- Light coming from the Planet X body, striking a Moon and deflecting in the direction of Earth, has but one deflection to deal with - the single angle change from Planet X to the Moon to Earth's camera. Being a smaller body, the Moon in the camera will represent only those light rays that deflect from the Moon itself, a relatively small surface, and will not be scattered by dust as the Moons are not magnetic just as Earth's Moon is not a magnet, having a solid core as it does. Light coming from the Planet X body itself, highly magnetic and closely hugged by a red dust cloud of ionized iron ore dust, will have been deflected and bounced about repeatedly within the dust cloud, such that not only a larger area is represented to the camera, but at the same time all of this area is more diffuse, much light originally headed for the camera deflected away.

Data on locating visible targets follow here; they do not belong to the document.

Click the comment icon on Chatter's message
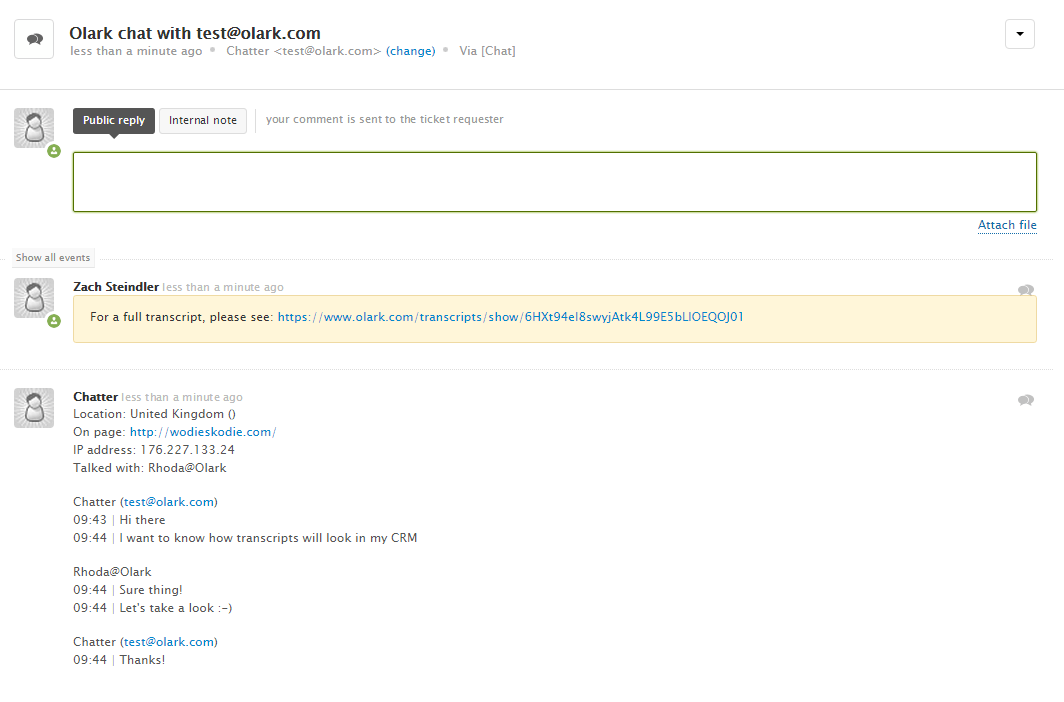Screen dimensions: 1064x702 [1025, 400]
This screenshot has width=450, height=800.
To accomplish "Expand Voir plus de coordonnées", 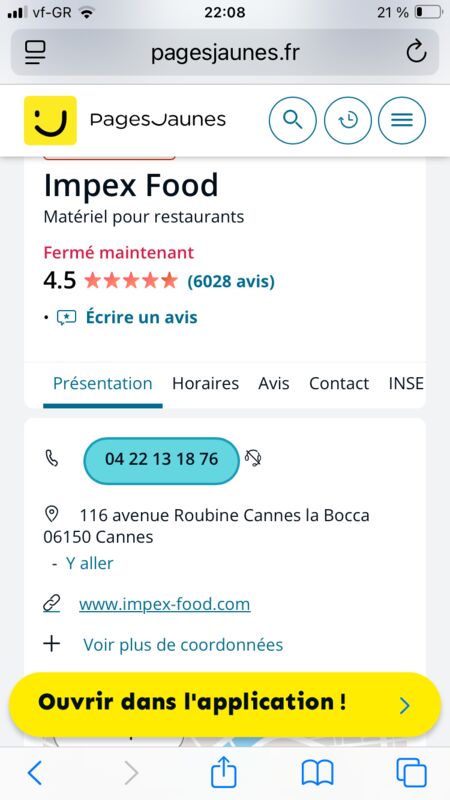I will pyautogui.click(x=183, y=644).
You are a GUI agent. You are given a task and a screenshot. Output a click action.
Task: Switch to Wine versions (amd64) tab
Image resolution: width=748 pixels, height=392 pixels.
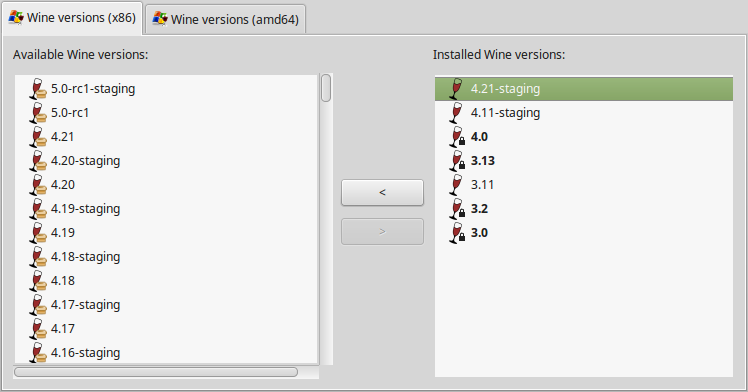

A headlight shinning through fog is diffuse, far dimmer to a distance viewer, as the light is deflected from suspended water particles in the fog away from the direct path straight-away from the headlight to the viewer. Should this fog only be in the proximity of the headlight, but another object to the side of the headlight catching the light and deflecting this to the viewer, it would appear from a distance as more distinct than the headlight itself! This is because light scattering through a fog, or a dust cloud, is bounced in ALL directions, lost, and the light deflected from the object to the side, if headed toward the eye of the viewer, will be deflected only once.
Thus, the Planet X body is becoming more diffuse, but represented over a larger area, and the Moons are becoming more distinct, during this period.